Religious legislation cloaks discrimination

To the editor:

This is awkward. Awkward and complicated.

But balancing the rights and values Americans hold dear is often awkward and complicated. The Founders intended that our Constitution would protect individuals’ rights while promoting the common good.

The Indiana General Assembly is considering legislation called RFRA (Religious Freedom Restoration Act) or “Hobby Lobby” bills. Those who promote these bills explain that the purpose is to protect religious liberty and protect churches, businesses, non-profits and individuals against unjust lawsuits or government action.

But butting up against the right to religious freedom is the equally important American value of being free from discrimination.

The ACLU’s view is that the legislation is unnecessary, potentially intrusive, and will lead to unintended consequences and discrimination.

Before I explain, let me reiterate a promise right here: The ACLU will be the first to defend a church that is threatened or forced by the government to perform a marriage ceremony or any other religious ritual.

But such government action hasn’t happened and is unlikely to happen. This legislation is a solution in search of a problem.

Across the nation, the ACLU has fought for decades to defend religious freedom. But while the freedom to have religious beliefs and opinions is absolute, the freedom to act pursuant to one’s religion is not.

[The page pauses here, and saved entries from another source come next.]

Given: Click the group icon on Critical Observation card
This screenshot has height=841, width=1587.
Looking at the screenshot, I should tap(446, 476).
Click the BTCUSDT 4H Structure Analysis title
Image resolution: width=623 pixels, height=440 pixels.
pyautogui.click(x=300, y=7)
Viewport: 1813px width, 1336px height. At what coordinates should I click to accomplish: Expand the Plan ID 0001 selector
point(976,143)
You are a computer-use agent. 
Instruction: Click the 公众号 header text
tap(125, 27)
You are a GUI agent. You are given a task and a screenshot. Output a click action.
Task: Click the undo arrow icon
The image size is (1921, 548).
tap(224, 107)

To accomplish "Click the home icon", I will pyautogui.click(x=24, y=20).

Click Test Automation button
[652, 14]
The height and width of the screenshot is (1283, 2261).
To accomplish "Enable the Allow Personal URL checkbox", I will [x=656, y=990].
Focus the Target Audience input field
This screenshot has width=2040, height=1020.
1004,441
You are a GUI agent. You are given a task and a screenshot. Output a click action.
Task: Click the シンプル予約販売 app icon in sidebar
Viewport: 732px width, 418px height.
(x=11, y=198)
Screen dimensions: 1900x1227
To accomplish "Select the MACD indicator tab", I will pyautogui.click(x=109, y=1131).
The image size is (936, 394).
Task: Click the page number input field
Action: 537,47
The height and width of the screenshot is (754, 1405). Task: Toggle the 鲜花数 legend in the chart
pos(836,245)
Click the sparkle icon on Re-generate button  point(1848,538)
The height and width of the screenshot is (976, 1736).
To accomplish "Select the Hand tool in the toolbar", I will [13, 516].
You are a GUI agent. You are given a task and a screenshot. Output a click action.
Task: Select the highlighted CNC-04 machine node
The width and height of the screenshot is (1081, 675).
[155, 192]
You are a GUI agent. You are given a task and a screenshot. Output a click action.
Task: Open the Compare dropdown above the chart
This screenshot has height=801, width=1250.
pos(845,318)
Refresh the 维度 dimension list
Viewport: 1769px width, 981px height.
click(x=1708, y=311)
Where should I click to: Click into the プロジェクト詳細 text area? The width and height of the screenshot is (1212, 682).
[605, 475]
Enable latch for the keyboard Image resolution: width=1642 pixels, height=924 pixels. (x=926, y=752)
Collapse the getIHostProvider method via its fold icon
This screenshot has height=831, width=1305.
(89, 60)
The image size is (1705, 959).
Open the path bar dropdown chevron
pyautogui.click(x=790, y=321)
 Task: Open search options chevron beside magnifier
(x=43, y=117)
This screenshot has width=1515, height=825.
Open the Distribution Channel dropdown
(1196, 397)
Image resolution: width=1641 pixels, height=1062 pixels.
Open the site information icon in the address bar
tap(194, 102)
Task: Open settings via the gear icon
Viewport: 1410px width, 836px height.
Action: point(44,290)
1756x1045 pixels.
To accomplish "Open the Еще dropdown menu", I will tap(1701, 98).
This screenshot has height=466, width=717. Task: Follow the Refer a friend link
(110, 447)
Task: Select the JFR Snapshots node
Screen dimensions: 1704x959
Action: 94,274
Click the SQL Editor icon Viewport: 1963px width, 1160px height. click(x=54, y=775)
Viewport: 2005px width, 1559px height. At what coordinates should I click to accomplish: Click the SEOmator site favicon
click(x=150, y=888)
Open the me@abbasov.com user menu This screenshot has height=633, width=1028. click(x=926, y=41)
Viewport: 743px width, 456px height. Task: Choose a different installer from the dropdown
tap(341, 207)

If Indiana were to enact a RFRA, the legislation would have the unintended effect of increasing government involvement in religious matters.

Individuals could claim any law or government action burdens their exercise of religion.

Our concerns about these bills are based not on conjecture, but on the very real experiences of other states and municipalities where similar legislation has already been passed.

As the examples below demonstrate, anyone could claim an exemption from state or local laws they deem burdensome to their religious beliefs:

• A police officer in Oklahoma asserted a religious objection to attending a community relations event at a mosque, claiming a “moral dilemma.”

• In New Mexico, a religious leader cited that state’s RFRA when he appealed a conviction for sexually abusing two teenagers.

• Pharmacists in several states have used religious freedom as a defense for refusing to dispense contraception.

• In Michigan, a school guidance counselor refused to help gay students because of the counselor’s religious beliefs.

It is no coincidence this legislation was introduced in the last General Assembly after the defeat of HJR-3, which sought to enshrine discrimination in our state Constitution, or that it is being reintroduced in this session after we helped secure the right of same-sex couples to marry the person they love.

But there have been no cries for help from people who have been forced to act in ways contrary to their religious beliefs.

No church has been forced to perform marriages against its will. The religious beliefs of some may not have held sway on the matter of marriage equality. But those individuals retain the right to their religious beliefs and opinions.

Let’s not give ourselves or others an excuse to discriminate.

Freedom of religion is one of our most fundamental rights as Hoosiers and Americans. Let’s not demean a hard-won liberty.

The ACLU will be here, as we have been for almost 100 years, to protect the right of each and every one of us to believe as we each believe and to speak as we wish to speak– free from government intrusion and discrimination.

Instead of enacting unnecessary legislation and intrusive regulation, perhaps we could all exercise a shared belief – one that is ensconced in one form or another in almost every system of belief, be it religious, secular or constitutional.

It’s the Golden Rule: Do unto others as you would have them do unto you.